══ Data supplied ══
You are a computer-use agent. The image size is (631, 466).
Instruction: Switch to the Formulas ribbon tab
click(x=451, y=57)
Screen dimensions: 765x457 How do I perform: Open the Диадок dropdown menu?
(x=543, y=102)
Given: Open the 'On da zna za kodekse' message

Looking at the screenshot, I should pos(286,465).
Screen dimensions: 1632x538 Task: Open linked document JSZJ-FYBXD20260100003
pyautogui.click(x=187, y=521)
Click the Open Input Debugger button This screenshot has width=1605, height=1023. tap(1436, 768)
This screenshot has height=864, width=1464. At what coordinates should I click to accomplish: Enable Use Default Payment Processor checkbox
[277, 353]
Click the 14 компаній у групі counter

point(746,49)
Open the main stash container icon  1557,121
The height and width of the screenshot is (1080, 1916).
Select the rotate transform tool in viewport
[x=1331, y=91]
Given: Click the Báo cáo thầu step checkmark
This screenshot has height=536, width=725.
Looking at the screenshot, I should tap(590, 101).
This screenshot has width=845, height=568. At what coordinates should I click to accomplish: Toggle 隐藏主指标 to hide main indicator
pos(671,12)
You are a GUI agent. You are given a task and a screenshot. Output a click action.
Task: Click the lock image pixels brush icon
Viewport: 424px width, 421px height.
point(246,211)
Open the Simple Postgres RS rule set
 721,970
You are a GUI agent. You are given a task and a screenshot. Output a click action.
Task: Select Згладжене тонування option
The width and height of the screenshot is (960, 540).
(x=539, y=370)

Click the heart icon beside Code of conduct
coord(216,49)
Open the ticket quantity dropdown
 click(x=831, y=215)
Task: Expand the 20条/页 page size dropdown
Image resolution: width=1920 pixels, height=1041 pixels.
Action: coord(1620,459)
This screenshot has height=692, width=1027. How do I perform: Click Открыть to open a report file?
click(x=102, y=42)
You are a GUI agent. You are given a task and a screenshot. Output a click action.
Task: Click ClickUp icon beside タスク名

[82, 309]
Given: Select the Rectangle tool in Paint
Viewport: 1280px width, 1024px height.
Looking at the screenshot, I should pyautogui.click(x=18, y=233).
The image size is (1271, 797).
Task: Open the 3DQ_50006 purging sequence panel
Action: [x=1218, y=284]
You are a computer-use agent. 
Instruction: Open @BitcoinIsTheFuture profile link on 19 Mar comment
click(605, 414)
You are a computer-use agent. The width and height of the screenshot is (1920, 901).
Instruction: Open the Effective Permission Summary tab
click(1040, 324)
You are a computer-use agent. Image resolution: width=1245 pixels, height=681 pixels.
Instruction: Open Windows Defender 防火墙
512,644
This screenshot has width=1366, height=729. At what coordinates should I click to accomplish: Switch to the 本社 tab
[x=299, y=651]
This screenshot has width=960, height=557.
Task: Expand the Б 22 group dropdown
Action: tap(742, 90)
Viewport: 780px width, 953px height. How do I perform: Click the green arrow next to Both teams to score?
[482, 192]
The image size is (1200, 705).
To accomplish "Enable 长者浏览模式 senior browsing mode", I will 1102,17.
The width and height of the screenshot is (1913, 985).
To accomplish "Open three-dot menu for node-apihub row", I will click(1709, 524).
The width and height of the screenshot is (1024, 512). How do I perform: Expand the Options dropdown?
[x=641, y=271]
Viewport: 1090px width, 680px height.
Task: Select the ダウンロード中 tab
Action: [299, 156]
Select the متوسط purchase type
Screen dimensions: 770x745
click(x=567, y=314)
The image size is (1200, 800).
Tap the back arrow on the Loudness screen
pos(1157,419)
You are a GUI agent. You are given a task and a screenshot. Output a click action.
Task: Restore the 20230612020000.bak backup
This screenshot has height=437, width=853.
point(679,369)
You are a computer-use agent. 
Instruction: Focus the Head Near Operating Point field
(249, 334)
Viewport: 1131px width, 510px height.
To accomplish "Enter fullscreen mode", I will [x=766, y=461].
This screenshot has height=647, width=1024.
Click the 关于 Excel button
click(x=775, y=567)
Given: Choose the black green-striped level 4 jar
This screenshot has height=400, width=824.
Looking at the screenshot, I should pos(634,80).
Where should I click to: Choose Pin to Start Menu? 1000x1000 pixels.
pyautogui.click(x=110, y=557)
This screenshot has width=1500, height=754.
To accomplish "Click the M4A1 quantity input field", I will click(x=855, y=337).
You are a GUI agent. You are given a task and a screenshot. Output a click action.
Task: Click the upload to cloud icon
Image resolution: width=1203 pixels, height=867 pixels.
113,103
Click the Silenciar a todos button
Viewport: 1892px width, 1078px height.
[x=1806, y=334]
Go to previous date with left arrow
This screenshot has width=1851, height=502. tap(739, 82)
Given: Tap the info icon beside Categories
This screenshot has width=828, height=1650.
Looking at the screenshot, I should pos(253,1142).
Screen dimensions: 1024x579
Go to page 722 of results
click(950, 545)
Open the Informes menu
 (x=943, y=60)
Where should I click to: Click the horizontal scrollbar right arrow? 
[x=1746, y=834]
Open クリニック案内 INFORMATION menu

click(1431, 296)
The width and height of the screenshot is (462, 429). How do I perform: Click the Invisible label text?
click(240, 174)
═══
_Directions for this task_. Could you return all of the data exactly as written?

_Answer box_.
You are a computer-use agent. The image size is (631, 466).
Instruction: Switch to the Formulas ribbon tab
click(x=451, y=57)
Screen dimensions: 765x457 How do I perform: Open the Диадок dropdown menu?
(x=543, y=102)
Given: Open the 'On da zna za kodekse' message

Looking at the screenshot, I should pos(286,465).
Screen dimensions: 1632x538 Task: Open linked document JSZJ-FYBXD20260100003
pyautogui.click(x=187, y=521)
Click the Open Input Debugger button This screenshot has width=1605, height=1023. tap(1436, 768)
This screenshot has height=864, width=1464. At what coordinates should I click to accomplish: Enable Use Default Payment Processor checkbox
[277, 353]
Click the 14 компаній у групі counter

point(746,49)
Open the main stash container icon  1557,121
The height and width of the screenshot is (1080, 1916).
Select the rotate transform tool in viewport
[x=1331, y=91]
Given: Click the Báo cáo thầu step checkmark
This screenshot has height=536, width=725.
Looking at the screenshot, I should tap(590, 101).
This screenshot has width=845, height=568. At what coordinates should I click to accomplish: Toggle 隐藏主指标 to hide main indicator
pos(671,12)
You are a GUI agent. You are given a task and a screenshot. Output a click action.
Task: Click the lock image pixels brush icon
Viewport: 424px width, 421px height.
point(246,211)
Open the Simple Postgres RS rule set
 721,970
You are a GUI agent. You are given a task and a screenshot. Output a click action.
Task: Select Згладжене тонування option
The width and height of the screenshot is (960, 540).
(x=539, y=370)

Click the heart icon beside Code of conduct
coord(216,49)
Open the ticket quantity dropdown
 click(x=831, y=215)
Task: Expand the 20条/页 page size dropdown
Image resolution: width=1920 pixels, height=1041 pixels.
Action: coord(1620,459)
This screenshot has height=692, width=1027. How do I perform: Click Открыть to open a report file?
click(x=102, y=42)
You are a GUI agent. You are given a task and a screenshot. Output a click action.
Task: Click ClickUp icon beside タスク名

[82, 309]
Given: Select the Rectangle tool in Paint
Viewport: 1280px width, 1024px height.
Looking at the screenshot, I should pyautogui.click(x=18, y=233).
The image size is (1271, 797).
Task: Open the 3DQ_50006 purging sequence panel
Action: [x=1218, y=284]
You are a computer-use agent. 
Instruction: Open @BitcoinIsTheFuture profile link on 19 Mar comment
click(605, 414)
You are a computer-use agent. The width and height of the screenshot is (1920, 901).
Instruction: Open the Effective Permission Summary tab
click(1040, 324)
You are a computer-use agent. Image resolution: width=1245 pixels, height=681 pixels.
Instruction: Open Windows Defender 防火墙
512,644
This screenshot has width=1366, height=729. At what coordinates should I click to accomplish: Switch to the 本社 tab
[x=299, y=651]
This screenshot has width=960, height=557.
Task: Expand the Б 22 group dropdown
Action: tap(742, 90)
Viewport: 780px width, 953px height. How do I perform: Click the green arrow next to Both teams to score?
[482, 192]
The image size is (1200, 705).
To accomplish "Enable 长者浏览模式 senior browsing mode", I will 1102,17.
The width and height of the screenshot is (1913, 985).
To accomplish "Open three-dot menu for node-apihub row", I will click(1709, 524).
The width and height of the screenshot is (1024, 512). How do I perform: Expand the Options dropdown?
[x=641, y=271]
Viewport: 1090px width, 680px height.
Task: Select the ダウンロード中 tab
Action: [299, 156]
Select the متوسط purchase type
Screen dimensions: 770x745
click(x=567, y=314)
The image size is (1200, 800).
Tap the back arrow on the Loudness screen
pos(1157,419)
You are a GUI agent. You are given a task and a screenshot. Output a click action.
Task: Restore the 20230612020000.bak backup
This screenshot has height=437, width=853.
point(679,369)
You are a computer-use agent. 
Instruction: Focus the Head Near Operating Point field
(249, 334)
Viewport: 1131px width, 510px height.
To accomplish "Enter fullscreen mode", I will [x=766, y=461].
This screenshot has height=647, width=1024.
Click the 关于 Excel button
click(x=775, y=567)
Given: Choose the black green-striped level 4 jar
This screenshot has height=400, width=824.
Looking at the screenshot, I should pos(634,80).
Where should I click to: Choose Pin to Start Menu? 1000x1000 pixels.
pyautogui.click(x=110, y=557)
This screenshot has width=1500, height=754.
To accomplish "Click the M4A1 quantity input field", I will click(x=855, y=337).
You are a GUI agent. You are given a task and a screenshot. Output a click action.
Task: Click the upload to cloud icon
Image resolution: width=1203 pixels, height=867 pixels.
113,103
Click the Silenciar a todos button
Viewport: 1892px width, 1078px height.
[x=1806, y=334]
Go to previous date with left arrow
This screenshot has width=1851, height=502. tap(739, 82)
Given: Tap the info icon beside Categories
This screenshot has width=828, height=1650.
Looking at the screenshot, I should pos(253,1142).
Screen dimensions: 1024x579
Go to page 722 of results
click(950, 545)
Open the Informes menu
 (x=943, y=60)
Where should I click to: Click the horizontal scrollbar right arrow? 
[x=1746, y=834]
Open クリニック案内 INFORMATION menu

click(1431, 296)
The width and height of the screenshot is (462, 429). How do I perform: Click the Invisible label text?
click(240, 174)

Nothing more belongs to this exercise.